Arun Kumar is an Assistant Professor in the Department of Computer Science and Engineering at the University of California, San Diego. He is a member of the Database Lab and an affiliate member of the AI Group. He obtained his PhD from the University of Wisconsin-Madison in 2016. His primary research interests are in data management, especially the intersection of data management and machine learning, an area that is increasingly called advanced analytics or data science. Systems and ideas based on his research have been released as part of the MADlib open-source library, shipped as part of products from EMC, Oracle, Cloudera, and IBM, and used internally by Facebook, LogicBlox, and Microsoft. A paper he co-authored was accorded the Best Paper Award at ACM SIGMOD 2014. He was awarded the 2016 Graduate Student Research Award for the best dissertation research in UW-Madison CS.

Curriculum Vitae     |     Research Blog     |     On GitHub     |     On Twitter

Recent News

New! Excited and honored to be a recipient of a Google Faculty Research Award! Thank you Google!
New! A paper on our framework to generalize factorized ML is up on arXiv. Codenamed Morpheus, it integrates that good-old workhorse of relational algebra, joins, with linear algebra to accelerate ML over multi-table data. Red pill or blue pill?
• A new post on my research blog on the interesting three-years-and-counting story of factorized ML. From Orion to Morpheus: the problem, the ideas, the papers, the people, and the lessons.
• Gave a talk at the CIDR 2017 Gong Show on Cerebro, a new system to dramatically simplify the process of building and using deep neural networks for relational data analytics.


My current research focuses on the foundations of advanced data analytics systems, especially devising data management-inspired abstractions, systems, frameworks, and algorithms to make the end-to-end process of building and using machine learning algorithms for data analytics easier (improving the productivity of data scientists and developers) and faster (improving runtime performance and introducing accuracy trade-offs). I enjoy working on problems that are motivated by real applications and are formally grounded.
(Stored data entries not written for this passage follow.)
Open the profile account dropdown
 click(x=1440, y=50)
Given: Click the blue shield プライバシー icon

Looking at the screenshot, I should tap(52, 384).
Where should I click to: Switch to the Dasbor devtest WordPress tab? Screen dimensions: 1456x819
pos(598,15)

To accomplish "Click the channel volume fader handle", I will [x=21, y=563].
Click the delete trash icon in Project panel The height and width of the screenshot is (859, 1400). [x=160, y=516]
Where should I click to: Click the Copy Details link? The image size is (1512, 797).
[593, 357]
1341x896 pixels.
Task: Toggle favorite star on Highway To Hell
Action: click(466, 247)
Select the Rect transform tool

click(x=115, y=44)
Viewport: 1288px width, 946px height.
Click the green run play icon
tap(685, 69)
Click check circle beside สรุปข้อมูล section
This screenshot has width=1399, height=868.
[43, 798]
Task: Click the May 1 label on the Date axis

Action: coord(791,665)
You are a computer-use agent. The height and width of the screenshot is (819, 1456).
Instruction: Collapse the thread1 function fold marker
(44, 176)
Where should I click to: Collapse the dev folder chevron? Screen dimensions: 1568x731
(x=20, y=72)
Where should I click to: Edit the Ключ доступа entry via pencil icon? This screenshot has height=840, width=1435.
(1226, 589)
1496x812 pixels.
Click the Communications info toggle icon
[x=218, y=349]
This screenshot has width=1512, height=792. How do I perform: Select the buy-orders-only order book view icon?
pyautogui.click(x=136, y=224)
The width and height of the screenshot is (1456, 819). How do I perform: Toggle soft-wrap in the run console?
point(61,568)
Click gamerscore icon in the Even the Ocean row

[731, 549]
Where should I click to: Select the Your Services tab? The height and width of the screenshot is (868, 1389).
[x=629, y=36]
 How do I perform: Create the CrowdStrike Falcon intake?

Building an ML model is seldom a one-shot slam dunk; it is usually an iterative process. To make this process of "model selection" easier and faster, we repurpose classical database ideas and envision a new class of advanced analytics systems that we call Model Selection Management Systems (MSMS).
To join or not to join? That is the question. In this project, we connect statistical learning theory and relational joins to show why, and how, we can often avoid entire input tables when learning over normalized data without reducing accuracy significantly, but improving runtime performance.
In this project, we extend our paradigm of factorized learning to several ML models in the popular R environment and also introduce factorized scoring. We devise a cost-based optimizer to pick the fastest approach and also help analysts with comparing features from multiple tables.
In this project, we make it easier to apply a class of machine learning models over normalized datasets, which require joins during feature engineering. We devise novel techniques to push machine learning computations down through joins without sacrificing accuracy and study the trade-offs involved in improving performance.
In this project, we formulate a framework of declarative domain-specific language in the R enviroment for the black art of exploratory feature selection in advanced analytics based on our conversations with analysts in many enterprise settings. We design a novel cost-based optimizer that improves runtime performance.
In this project, we build a unified system architecture that implements several machine learning techniques by integrating incremental gradient descent into an RDBMS. This work has been incorporated into products from Oracle, EMC, and Cloudera. We also contributed code to the open-source library MADlib.
In this project, we integrate the management of uncertain content, specifically Optical Character Recognition (OCR) data, with structured data management in an RDBMS. We use a probabilistic graphical model and devise a novel approximation framework to trade off between accuracy and query runtime performance.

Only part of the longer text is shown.